Als Peter Berg auf dem Bahnsteig ankam, bot sich ihm ein Bild der Zerstörung. Bretter des Bahnhofsdachs lagen herum, dahinter lagen die zerstörten Waggons des Zuges. „Und dann diese gespenstische Ruhe“, sagt er. „Wir mussten erst einmal tief durchatmen, um uns zu fassen.“ Dann begann der schwerste und bedrückendste Einsatz seiner Dienstzeit.

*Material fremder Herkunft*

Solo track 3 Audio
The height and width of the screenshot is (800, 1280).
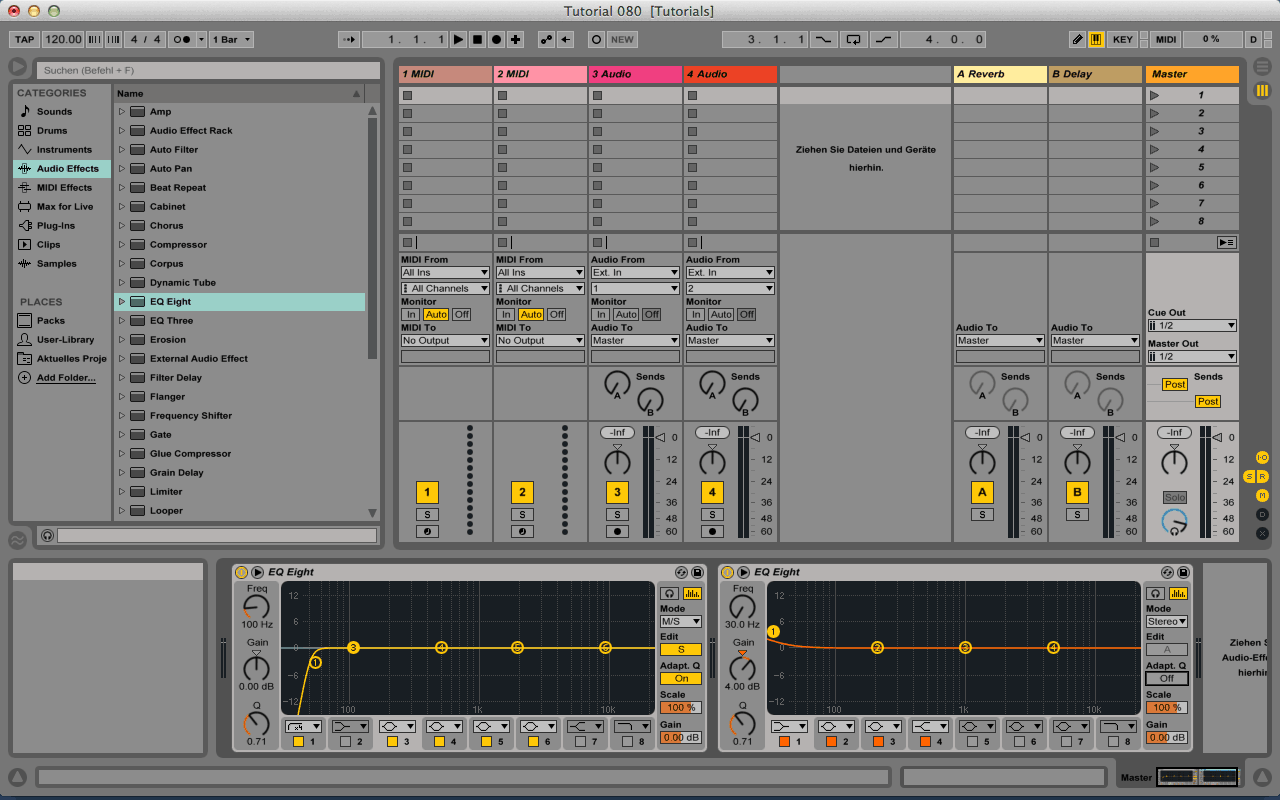click(x=617, y=514)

Die Rettungskräfte halfen den Verletzten aus den Trümmern. In der Gaststätte des Bahnhofsgebäudes wurde eine Sammelstelle für die Verletzten eingerichtet. Später wurde auch ein Zelt auf dem Fußweg zum Schloss Augustusburg aufgebaut. Dort wurden die Menschen medizinisch versorgt. „Es wurden immer mehr, die zu uns kamen“, erzählt Berg. Er selbst war in der Gaststätte im Einsatz.

Offene Brüche, schwere Kopfverletzungen, neun Tote

Nach den Anweisungen der Ärzte legten die Rettungskräfte Infusionen, stillten Blutungen, wo es nur ging. Berg: „Viele von ihnen mussten getragen werden, einige schrien vor Schmerz.“ Er sah offene Brüche und schwere Kopfverletzungen. Berg hält inne. „Das war psychisch und physisch wohl der schwerste Einsatz, den die Feuerwehr Brühl jemals hatte.“

Erst einige Stunden später, erzählt Berg weiter, konnten die Rettungskräfte zum ersten Mal in dieser Nacht durchatmen. Es war der Zeitpunkt, als der letzte Verletzte in eine Klinik gebracht worden war.

Ein spezieller Bergungskran wurde geordert, der die Waggons anhob. Es dämmerte bereits, als die unter den Waggons eingeklemmten Personen geborgen werden konnten. Es waren neun Menschen. Sie waren tot.

Peter Berg und die vielen Einsatzkräfte waren drei Tage im Dauereinsatz. „Ab und zu bin ich nach Hause gefahren, um mich auszuruhen“, berichtet er. „An Schlaf war allerdings nicht zu denken.“ Die Ereignisse hatten ihn derart aufgewühlt. „Man war wie überdreht.“ Auch heute noch denkt Peter Berg gelegentlich an die Ereignisse von damals. Verarbeitet seien sie aber allemal, sagt er. Vor allem die psychosoziale Unterstützung, die damals erstmalig angefordert worden war, habe den Einsatzkräften geholfen, die Erlebnisse zu verarbeiten.

Mehr als 300 Feuerwehrleute, 20 Notärzte und mehrere hundert Polizeibeamte und Mitarbeiter des Technischen Hilfswerks waren beim Brühler Zugunglück im Einsatz.